--- start EXERCISE INPUTS ---

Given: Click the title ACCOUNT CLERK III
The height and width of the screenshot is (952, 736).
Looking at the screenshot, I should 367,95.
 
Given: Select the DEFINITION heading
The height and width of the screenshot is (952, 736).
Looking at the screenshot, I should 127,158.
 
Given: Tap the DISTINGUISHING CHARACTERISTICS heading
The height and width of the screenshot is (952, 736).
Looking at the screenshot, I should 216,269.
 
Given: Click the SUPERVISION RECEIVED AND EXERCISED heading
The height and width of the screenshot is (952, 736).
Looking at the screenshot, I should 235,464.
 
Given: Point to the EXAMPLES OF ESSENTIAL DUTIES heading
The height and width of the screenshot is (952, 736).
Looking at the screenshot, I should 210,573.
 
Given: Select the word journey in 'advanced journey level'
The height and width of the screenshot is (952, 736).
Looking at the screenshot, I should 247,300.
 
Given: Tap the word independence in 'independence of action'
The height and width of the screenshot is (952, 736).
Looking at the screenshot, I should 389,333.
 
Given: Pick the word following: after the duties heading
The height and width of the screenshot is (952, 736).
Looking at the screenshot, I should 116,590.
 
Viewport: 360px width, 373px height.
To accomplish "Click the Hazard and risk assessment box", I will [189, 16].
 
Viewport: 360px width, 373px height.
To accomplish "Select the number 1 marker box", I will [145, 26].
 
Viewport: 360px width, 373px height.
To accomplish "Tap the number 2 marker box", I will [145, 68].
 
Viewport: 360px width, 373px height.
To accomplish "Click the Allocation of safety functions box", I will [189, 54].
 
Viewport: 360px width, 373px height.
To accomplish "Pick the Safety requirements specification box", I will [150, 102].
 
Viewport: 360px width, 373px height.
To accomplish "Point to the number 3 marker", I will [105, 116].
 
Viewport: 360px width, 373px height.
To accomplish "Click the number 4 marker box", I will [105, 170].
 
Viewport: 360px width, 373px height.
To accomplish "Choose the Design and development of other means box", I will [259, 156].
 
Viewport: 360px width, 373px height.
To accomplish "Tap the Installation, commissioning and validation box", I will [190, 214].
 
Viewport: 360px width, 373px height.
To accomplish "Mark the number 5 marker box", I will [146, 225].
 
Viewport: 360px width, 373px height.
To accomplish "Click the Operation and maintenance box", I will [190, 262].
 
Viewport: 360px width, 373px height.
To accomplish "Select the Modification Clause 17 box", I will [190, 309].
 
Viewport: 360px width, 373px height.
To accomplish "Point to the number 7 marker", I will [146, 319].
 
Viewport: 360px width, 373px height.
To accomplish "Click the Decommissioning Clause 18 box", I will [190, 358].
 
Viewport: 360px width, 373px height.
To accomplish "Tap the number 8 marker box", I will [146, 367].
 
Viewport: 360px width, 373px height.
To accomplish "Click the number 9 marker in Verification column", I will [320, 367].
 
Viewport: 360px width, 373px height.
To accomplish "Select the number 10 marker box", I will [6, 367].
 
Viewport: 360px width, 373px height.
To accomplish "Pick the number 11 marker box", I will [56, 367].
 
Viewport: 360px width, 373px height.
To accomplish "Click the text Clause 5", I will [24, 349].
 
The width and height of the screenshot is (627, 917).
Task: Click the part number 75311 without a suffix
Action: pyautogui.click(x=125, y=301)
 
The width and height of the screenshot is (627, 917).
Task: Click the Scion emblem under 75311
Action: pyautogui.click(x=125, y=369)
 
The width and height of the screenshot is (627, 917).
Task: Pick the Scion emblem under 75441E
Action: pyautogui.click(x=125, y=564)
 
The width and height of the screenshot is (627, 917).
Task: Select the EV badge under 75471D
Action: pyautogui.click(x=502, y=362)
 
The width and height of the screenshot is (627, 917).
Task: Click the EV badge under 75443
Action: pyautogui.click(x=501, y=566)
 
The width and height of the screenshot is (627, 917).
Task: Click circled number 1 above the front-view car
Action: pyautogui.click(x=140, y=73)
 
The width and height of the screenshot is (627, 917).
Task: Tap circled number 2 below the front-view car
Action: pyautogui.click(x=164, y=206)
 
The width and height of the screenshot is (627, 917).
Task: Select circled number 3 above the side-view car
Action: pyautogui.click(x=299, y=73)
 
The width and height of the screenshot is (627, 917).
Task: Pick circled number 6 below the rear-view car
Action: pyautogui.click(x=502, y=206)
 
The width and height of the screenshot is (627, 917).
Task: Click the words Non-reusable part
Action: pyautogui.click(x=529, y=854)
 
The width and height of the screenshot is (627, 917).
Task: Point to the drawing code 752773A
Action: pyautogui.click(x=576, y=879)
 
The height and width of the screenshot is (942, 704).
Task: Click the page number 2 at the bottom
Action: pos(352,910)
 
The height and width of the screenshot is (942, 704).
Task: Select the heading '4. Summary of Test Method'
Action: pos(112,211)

--- end EXERCISE INPUTS ---

Reproduce all of the rows above, character for character.

*PROBLEM SOLUTION:*
Given: Click the title ACCOUNT CLERK III
The height and width of the screenshot is (952, 736).
Looking at the screenshot, I should 367,95.
 
Given: Select the DEFINITION heading
The height and width of the screenshot is (952, 736).
Looking at the screenshot, I should 127,158.
 
Given: Tap the DISTINGUISHING CHARACTERISTICS heading
The height and width of the screenshot is (952, 736).
Looking at the screenshot, I should 216,269.
 
Given: Click the SUPERVISION RECEIVED AND EXERCISED heading
The height and width of the screenshot is (952, 736).
Looking at the screenshot, I should 235,464.
 
Given: Point to the EXAMPLES OF ESSENTIAL DUTIES heading
The height and width of the screenshot is (952, 736).
Looking at the screenshot, I should 210,573.
 
Given: Select the word journey in 'advanced journey level'
The height and width of the screenshot is (952, 736).
Looking at the screenshot, I should 247,300.
 
Given: Tap the word independence in 'independence of action'
The height and width of the screenshot is (952, 736).
Looking at the screenshot, I should 389,333.
 
Given: Pick the word following: after the duties heading
The height and width of the screenshot is (952, 736).
Looking at the screenshot, I should 116,590.
 
Viewport: 360px width, 373px height.
To accomplish "Click the Hazard and risk assessment box", I will [189, 16].
 
Viewport: 360px width, 373px height.
To accomplish "Select the number 1 marker box", I will [145, 26].
 
Viewport: 360px width, 373px height.
To accomplish "Tap the number 2 marker box", I will [145, 68].
 
Viewport: 360px width, 373px height.
To accomplish "Click the Allocation of safety functions box", I will [189, 54].
 
Viewport: 360px width, 373px height.
To accomplish "Pick the Safety requirements specification box", I will [150, 102].
 
Viewport: 360px width, 373px height.
To accomplish "Point to the number 3 marker", I will [105, 116].
 
Viewport: 360px width, 373px height.
To accomplish "Click the number 4 marker box", I will [105, 170].
 
Viewport: 360px width, 373px height.
To accomplish "Choose the Design and development of other means box", I will [259, 156].
 
Viewport: 360px width, 373px height.
To accomplish "Tap the Installation, commissioning and validation box", I will [190, 214].
 
Viewport: 360px width, 373px height.
To accomplish "Mark the number 5 marker box", I will [146, 225].
 
Viewport: 360px width, 373px height.
To accomplish "Click the Operation and maintenance box", I will [190, 262].
 
Viewport: 360px width, 373px height.
To accomplish "Select the Modification Clause 17 box", I will [190, 309].
 
Viewport: 360px width, 373px height.
To accomplish "Point to the number 7 marker", I will [146, 319].
 
Viewport: 360px width, 373px height.
To accomplish "Click the Decommissioning Clause 18 box", I will [190, 358].
 
Viewport: 360px width, 373px height.
To accomplish "Tap the number 8 marker box", I will [146, 367].
 
Viewport: 360px width, 373px height.
To accomplish "Click the number 9 marker in Verification column", I will [320, 367].
 
Viewport: 360px width, 373px height.
To accomplish "Select the number 10 marker box", I will [6, 367].
 
Viewport: 360px width, 373px height.
To accomplish "Pick the number 11 marker box", I will [56, 367].
 
Viewport: 360px width, 373px height.
To accomplish "Click the text Clause 5", I will [24, 349].
 
The width and height of the screenshot is (627, 917).
Task: Click the part number 75311 without a suffix
Action: pyautogui.click(x=125, y=301)
 
The width and height of the screenshot is (627, 917).
Task: Click the Scion emblem under 75311
Action: pyautogui.click(x=125, y=369)
 
The width and height of the screenshot is (627, 917).
Task: Pick the Scion emblem under 75441E
Action: pyautogui.click(x=125, y=564)
 
The width and height of the screenshot is (627, 917).
Task: Select the EV badge under 75471D
Action: pyautogui.click(x=502, y=362)
 
The width and height of the screenshot is (627, 917).
Task: Click the EV badge under 75443
Action: pyautogui.click(x=501, y=566)
 
The width and height of the screenshot is (627, 917).
Task: Click circled number 1 above the front-view car
Action: pyautogui.click(x=140, y=73)
 
The width and height of the screenshot is (627, 917).
Task: Tap circled number 2 below the front-view car
Action: pyautogui.click(x=164, y=206)
 
The width and height of the screenshot is (627, 917).
Task: Select circled number 3 above the side-view car
Action: pyautogui.click(x=299, y=73)
 
The width and height of the screenshot is (627, 917).
Task: Pick circled number 6 below the rear-view car
Action: pyautogui.click(x=502, y=206)
 
The width and height of the screenshot is (627, 917).
Task: Click the words Non-reusable part
Action: pyautogui.click(x=529, y=854)
 
The width and height of the screenshot is (627, 917).
Task: Point to the drawing code 752773A
Action: pyautogui.click(x=576, y=879)
 
The height and width of the screenshot is (942, 704).
Task: Click the page number 2 at the bottom
Action: pos(352,910)
 
The height and width of the screenshot is (942, 704).
Task: Select the heading '4. Summary of Test Method'
Action: pos(112,211)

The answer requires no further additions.